→ What is needed
Word for word, repeat each line of the listing below.

→ Raw data

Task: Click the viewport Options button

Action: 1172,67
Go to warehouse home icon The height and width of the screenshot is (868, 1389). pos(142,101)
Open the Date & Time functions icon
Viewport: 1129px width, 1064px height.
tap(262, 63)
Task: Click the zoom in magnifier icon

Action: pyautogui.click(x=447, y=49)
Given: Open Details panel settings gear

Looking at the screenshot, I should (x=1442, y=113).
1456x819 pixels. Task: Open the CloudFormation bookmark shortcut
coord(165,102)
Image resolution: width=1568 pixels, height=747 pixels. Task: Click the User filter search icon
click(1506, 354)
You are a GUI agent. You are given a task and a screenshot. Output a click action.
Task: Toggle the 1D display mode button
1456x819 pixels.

→ Solution to this task
Task: Click the viewport Options button

Action: 1172,67
Go to warehouse home icon The height and width of the screenshot is (868, 1389). pos(142,101)
Open the Date & Time functions icon
Viewport: 1129px width, 1064px height.
tap(262, 63)
Task: Click the zoom in magnifier icon

Action: pyautogui.click(x=447, y=49)
Given: Open Details panel settings gear

Looking at the screenshot, I should (x=1442, y=113).
1456x819 pixels. Task: Open the CloudFormation bookmark shortcut
coord(165,102)
Image resolution: width=1568 pixels, height=747 pixels. Task: Click the User filter search icon
click(1506, 354)
You are a GUI agent. You are given a task and a screenshot. Output a click action.
Task: Toggle the 1D display mode button
1456x819 pixels.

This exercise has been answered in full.